Biden, at home, pledged to cut U.S. CO2 emissions by half by 2030. However, we still have a lot of work to do. Biden’s climate agenda was repeatedly stunted by the expanding fossil fuel industry and Sen. Joe Manchin, the conservative West Virginia Democrat with ties to coal who continues to object to any serious effort to move away from fossil fuels.

Yet 2021 also saw plenty of climate action, even if it didn’t come from Congress. The phase-out must begin in the areas where the industry is most harmful to people. Louisiana is one of the most successful states for environmental justice movements.

In October, climate activists and Indigenous-led Water Protectors gathered in Washington, D.C.,A historic week of protests demanding that the U.S. abandon fossil fuels was held. The protests followed seven years of resistance against the Line 3 pipeline in northern Minnesota. These standoffs resulted in police repression in 2021 and standoffs over Treaty Rights. Enbridge Energy was pushing to open the tar-sands pipeline. This is a reminder about the historic resistance to Dakota Access Pipeline at Standing Rock.

American Indian activists and land stewards lead the fight against new fossil fuel infrastructure. This is laying the foundation for economic and energy transformation to prevent climate chaos. Truthout’s Candice Bernd tracked the Line 3 pipeline and the oil industry’s growing footprint to the Gulf Coast, where Indigenous activists are vowing to resist plans to rapidly expand fossil fuel infrastructure. Ahead of Thanksgiving, Kelly Hayes urged us to ditch the “colonial pageantry” and support the Water Protectors who risk their freedom to save a world for all of us.

The Overdose Crisis and the “War on Drugs”

The pandemic created a new public health emergency, the drug overdose crisis. This crisis reached alarming new heights in 2020-2021. Despite billions of dollars and a decade of attempts at containing the crisis, more than 100,000 people died of an overdose in a year’s time in the U.S.

Current policies built around the “war on drugs” are clearly failing. Overdoses have ensnared the drug war in the medical system, thereby increasing barriers to treatment and systemic racism in healthcare. This is one reason why overdose deaths are on the rise in Black communities. A poll earlier this year showed that a clear majority of Americans want the drug war to be ended.

As overdose deaths continued their rise in June, records were broken. Truthout’s Maya Schenwar contemplated the tragic death and life of her sister Keeley. Drug policing discourages people from accessing medical care, Schenwar wrote, and the only “solutions” offered by the criminal legal system can be deadly:

In early 2019, my sister was sentenced to two years in drug court, which meant entering a court-mandated treatment program — the type of program Biden is pushing to expand. Keeley was drug-tested frequently; she knew that illicit drugs could cause her to be arrested. sent back to jail — and possibly locked up for longer than if she’d been sentenced by a regular court. Keeley didn’t feel ready to quit heroin, but she tried, in order to comply with court orders.

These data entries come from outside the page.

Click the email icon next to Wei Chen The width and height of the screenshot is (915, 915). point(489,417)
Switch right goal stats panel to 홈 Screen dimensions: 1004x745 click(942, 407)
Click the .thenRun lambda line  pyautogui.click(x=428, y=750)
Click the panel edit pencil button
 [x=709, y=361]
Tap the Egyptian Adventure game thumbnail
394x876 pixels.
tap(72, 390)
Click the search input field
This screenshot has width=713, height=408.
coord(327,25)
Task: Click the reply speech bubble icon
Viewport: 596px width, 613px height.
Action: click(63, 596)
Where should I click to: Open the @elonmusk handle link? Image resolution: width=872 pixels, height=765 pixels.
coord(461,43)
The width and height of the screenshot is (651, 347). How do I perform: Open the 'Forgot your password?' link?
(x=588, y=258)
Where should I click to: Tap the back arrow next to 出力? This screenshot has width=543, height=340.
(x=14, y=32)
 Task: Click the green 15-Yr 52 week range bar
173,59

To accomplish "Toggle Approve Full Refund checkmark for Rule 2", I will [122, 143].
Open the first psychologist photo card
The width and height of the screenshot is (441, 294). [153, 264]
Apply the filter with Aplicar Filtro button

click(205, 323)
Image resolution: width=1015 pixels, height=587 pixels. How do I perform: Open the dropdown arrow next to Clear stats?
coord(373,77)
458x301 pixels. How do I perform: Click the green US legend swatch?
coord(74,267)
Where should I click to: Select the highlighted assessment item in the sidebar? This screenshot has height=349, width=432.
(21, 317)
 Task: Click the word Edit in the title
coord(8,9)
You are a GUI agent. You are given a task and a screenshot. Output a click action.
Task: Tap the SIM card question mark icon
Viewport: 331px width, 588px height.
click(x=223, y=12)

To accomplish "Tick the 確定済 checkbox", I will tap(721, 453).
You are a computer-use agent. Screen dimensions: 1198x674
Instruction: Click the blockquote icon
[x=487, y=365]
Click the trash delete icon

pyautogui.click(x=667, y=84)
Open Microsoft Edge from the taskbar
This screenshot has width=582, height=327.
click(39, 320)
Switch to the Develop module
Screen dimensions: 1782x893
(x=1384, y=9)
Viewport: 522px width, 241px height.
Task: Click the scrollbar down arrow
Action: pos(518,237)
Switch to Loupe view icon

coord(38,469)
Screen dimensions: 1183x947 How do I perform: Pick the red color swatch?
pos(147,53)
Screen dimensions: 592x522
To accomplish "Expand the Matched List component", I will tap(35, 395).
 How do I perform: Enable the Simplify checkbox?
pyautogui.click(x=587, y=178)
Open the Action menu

You can stop using heroin. tolerance lowersThis makes you more susceptible to overdose. When Keeley relapsed, she died.

My sister, who was hiding from the police, breathed her final breath in a tent underneath a viaduct.

Truthout published Keeley’s writing this year, a harrowing account of giving birth while incarcerated. In her memory Truthout The Keeley Schenwar Memorial Essay Award was launched. It was awarded to Emile deWeaver (a writer who also shared their experiences in the carceral system) and Pinky Shear (a recipient).

Some of our favourite stories from 2021 fell under the radar, while others were not fully covered by the dominant media. We are left with the burning question: What will you do with your rage in 2022?